En un local pequeño y sudoroso de Valparaíso, Freddy Carrasco dedica una canción “a una persona que ya no está” y despacha, ante medio centenar de asistentes, otro concierto de Los Marsupiales Enfermos, la banda más desconocida del rock local. Él es su cerebro, su voz y su ruina: un guitarrista flaco que toca una Fender comprada por su madre en veinte cuotas, cobra quince mil pesos por noche y carga con la certeza de que la gloria no va a llegar. Lo que sigue a ese show es la deriva de una madrugada: la barra donde el barman oficia de deidad menor eligiendo la música, un viejo rockero tuerto que repite hasta el cansancio su noche de fiesta con Tarantino como si fuera una oración, un encuentro torpe y fallido en el baño, y la aparición de Renata Escudero —Dulce Ren—, la ex novia cuya ausencia Freddy ha convertido en dieciséis canciones inconclusas. La discusión que sigue, mezquina y alcoholizada, lo empuja a la calle en busca de un teléfono público y de una llamada que nunca se hará.

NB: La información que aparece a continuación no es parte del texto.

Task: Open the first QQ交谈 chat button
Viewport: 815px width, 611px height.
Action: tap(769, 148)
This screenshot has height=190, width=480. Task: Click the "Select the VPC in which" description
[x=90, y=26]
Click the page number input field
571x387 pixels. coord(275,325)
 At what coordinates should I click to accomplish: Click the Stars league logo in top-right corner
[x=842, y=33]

Desde ahí la novela cambia de piel y cede la palabra a Crúner —también Cráter, también Malambo—, un pescador de mohicano rojo y cicatriz paterna que vive en una pieza del Barrio Miseria y camina la ciudad con Retard, Peñascazo, Parásito y Blondie. Su relato en primera persona traza otra cartografía del mismo puerto: la violencia doméstica que lo expulsó de casa a los doce años, las marchas y las piedras sin ideología clara, las lealtades que se rompen por una mujer y una bolsa de falopaína, y la historia de Vagabundo, el poeta maldito que pasó de vender marihuana a manejar pasta base y terminó degollado en un cerro, con un negocio que sus amigos heredaron sin hacerse demasiadas preguntas.

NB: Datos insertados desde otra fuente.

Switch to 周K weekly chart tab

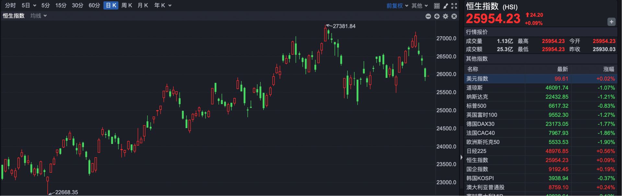click(x=127, y=5)
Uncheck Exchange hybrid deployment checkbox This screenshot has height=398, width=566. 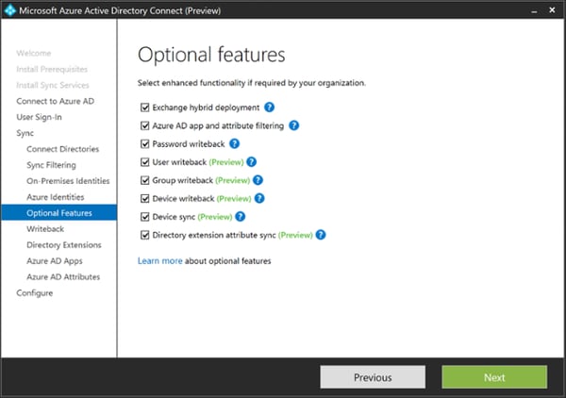point(144,108)
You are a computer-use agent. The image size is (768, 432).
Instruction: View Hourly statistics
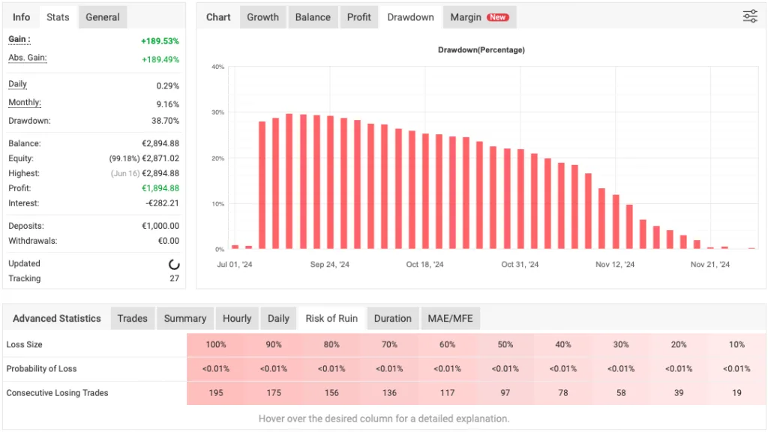(x=237, y=318)
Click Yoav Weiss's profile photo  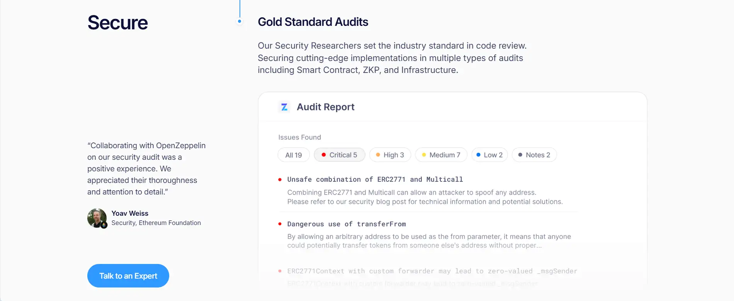(97, 218)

Las dos voces se rozan en los mismos bares, los mismos callejones que huelen a orina y perro mojado, la misma plaza que envejece mal. Alrededor de ellas desfila una fauna entera —punks anarquistas, skinheads, straight edge, metaleros, rude boys, groupies y los que prefieren no ser nada— unida por bandas sonoras que funcionan como escritura sagrada: los Ramones, Sumo, los Dead Kennedys, La Polla Records, los Pixies. La escritura, cruda y de humor negro, alterna la crónica nocturna con la digresión ensayística sobre el fracaso como método, y sostiene una idea incómoda: que en un mundo donde la derrota es lo único posible, la dignidad consiste en perder con estilo.
El resultado es un retrato generacional de una periferia chilena sin épica ni redención, donde la ciudad turística y su reverso conviven a media cuadra de distancia, y donde cada canción dedicada a alguien que ya no está termina siendo, también, un ensayo de despedida propia.